CLINICAL MANIFESTATIONS
The leading symptoms in adults with primary or recurrent hematogenous long-bone osteomyelitis are pain and low-grade fever. Infection occasionally manifests as clinical sepsis and local signs of inflammation (erythema and swelling). After internal fixation, osteomyelitis can be classified as early (acute; <3 weeks), delayed (3–10 weeks), or late (chronic) infection. Early/acute long-bone osteomyelitis manifests as signs of surgical site infection, such as erythema and impaired wound healing. Acute implant-associated infection may also follow hematogenous seeding at any time after implantation of a device. Typical symptoms are new-onset pain and signs of sepsis. Delayed or late (chronic) infections are usually caused by low-virulence microorganisms or occur after ineffective treatment of early-onset infection. Patients may present with persisting pain, subtle local signs of inflammation, intermittent discharge of pus, or fluctuating erythema over the scar (Fig. 1). A special form of subacute osteomyelitis is Brodie’s abscess, which is characterized by pain (98%) and swelling (53%), mainly in the tibia or the femur. Fever and inflammatory markers are typical. The median delay from symptoms to diagnosis is 3 months. Thus, a young patient with unclear localized pain in the tibia or femur should be worked-up with an imaging modality (plain x-ray, MRI, or CT).

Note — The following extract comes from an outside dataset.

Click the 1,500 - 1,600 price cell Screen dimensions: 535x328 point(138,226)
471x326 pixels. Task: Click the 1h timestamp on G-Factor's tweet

Fig1. A 42-year-old man who had sustained a malleolar fracture 6 weeks previously had persistent pain and slight inflammation after orthopedic repair. His infection was treated with oral antibiotics without debridement surgery. This insufficient management of an implant-associated Staphylococcus aureus infection was complicated by a sinus tract.
DIAGNOSIS
The diagnostic workup for acute hematogenous long-bone osteomyelitis is similar to that for vertebral osteomyelitis. Bone remodeling and thus marker uptake are increased for at least 1 year after surgery. Therefore, the three-phase bone scan is not useful during this interval. However, in late recurrences it allows rapid diagnosis at low cost. If the results are positive, CT is required to estimate the extent of inflamed tissue and detect bone necrosis (sequesters). Implant-associated infection should be suspected if CRP values do not return to the normal range or rise after an initial decrease. Clinical and laboratory suspicion should prompt surgical exploration and sampling.
In osteomyelitis of >1 year’s duration, single-photon emission CT plus conventional CT (SPECT/CT) is a good option, either with 99mTc methylene diphosphonate (99mTc-MDP)–labeled leukocytes or with labeled monoclonal antibodies to granulocytes. Surgical debridement is needed for diagnostic (biopsy culture, histology) and therapeutic reasons.